ErSO

Identifiers
- IUPAC name (3R)-3-(4-hydroxyphenyl)-3-[4-(trifluoromethoxy)phenyl]-7-(trifluoromethyl)-1H-indol-2-one;
- CAS Number: 2407860-35-7;
- PubChem CID: 149494442;
- ChemSpider: 114935523;
- ChEMBL: ChEMBL5266426;

Chemical and physical data
- Formula: C_{22}H_{13}F_{6}NO_{3}
- Molar mass: 453.340 g·mol^{−1}
- 3D model (JSmol): Interactive image;
- SMILES C1=CC2=C(C(=C1)C(F)(F)F)NC(=O)[C@]2(C3=CC=C(C=C3)O)C4=CC=C(C=C4)OC(F)(F)F;
- InChI InChI=1S/C22H13F6NO3/c23-21(24,25)17-3-1-2-16-18(17)29-19(31)20(16,12-4-8-14(30)9-5-12)13-6-10-15(11-7-13)32-22(26,27)28/h1-11,30H,(H,29,31)/t20-/m1/s1; Key:ZFSRXAHDJSCEDS-HXUWFJFHSA-N;

= ErSO =

ErSO is an experimental anticancer drug which induces the unfolded protein response.
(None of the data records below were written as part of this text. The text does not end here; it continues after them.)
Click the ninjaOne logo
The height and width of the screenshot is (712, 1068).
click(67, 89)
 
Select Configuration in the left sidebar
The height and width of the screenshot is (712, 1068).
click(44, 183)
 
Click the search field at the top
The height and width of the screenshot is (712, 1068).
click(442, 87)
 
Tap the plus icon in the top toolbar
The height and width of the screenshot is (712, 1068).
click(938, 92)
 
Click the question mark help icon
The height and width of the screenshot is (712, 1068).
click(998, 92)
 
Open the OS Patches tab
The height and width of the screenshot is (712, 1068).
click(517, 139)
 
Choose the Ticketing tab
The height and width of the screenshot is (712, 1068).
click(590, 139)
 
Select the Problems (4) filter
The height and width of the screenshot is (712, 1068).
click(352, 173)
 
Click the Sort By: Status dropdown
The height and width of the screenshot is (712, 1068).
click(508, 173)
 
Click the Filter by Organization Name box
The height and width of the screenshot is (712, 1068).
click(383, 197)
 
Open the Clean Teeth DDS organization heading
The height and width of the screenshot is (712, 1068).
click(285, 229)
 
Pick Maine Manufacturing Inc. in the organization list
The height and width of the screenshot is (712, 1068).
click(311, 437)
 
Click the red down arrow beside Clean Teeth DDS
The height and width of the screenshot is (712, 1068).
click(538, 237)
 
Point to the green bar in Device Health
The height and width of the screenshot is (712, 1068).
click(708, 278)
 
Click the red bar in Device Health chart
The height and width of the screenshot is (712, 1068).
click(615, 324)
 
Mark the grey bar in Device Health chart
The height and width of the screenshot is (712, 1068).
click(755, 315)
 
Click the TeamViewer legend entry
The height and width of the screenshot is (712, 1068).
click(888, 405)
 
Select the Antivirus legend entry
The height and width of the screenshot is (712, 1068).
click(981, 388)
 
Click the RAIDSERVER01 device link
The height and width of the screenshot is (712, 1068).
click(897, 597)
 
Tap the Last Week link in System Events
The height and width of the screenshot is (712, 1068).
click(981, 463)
In tests on mice it was effective at eliminating xenografts of human breast cancer cell lines. While it is at an early developmental stage and this particular molecule may not be developed for medical use, it represents an important proof of concept for inducers of unfolded protein response as a novel class of anti-cancer drugs.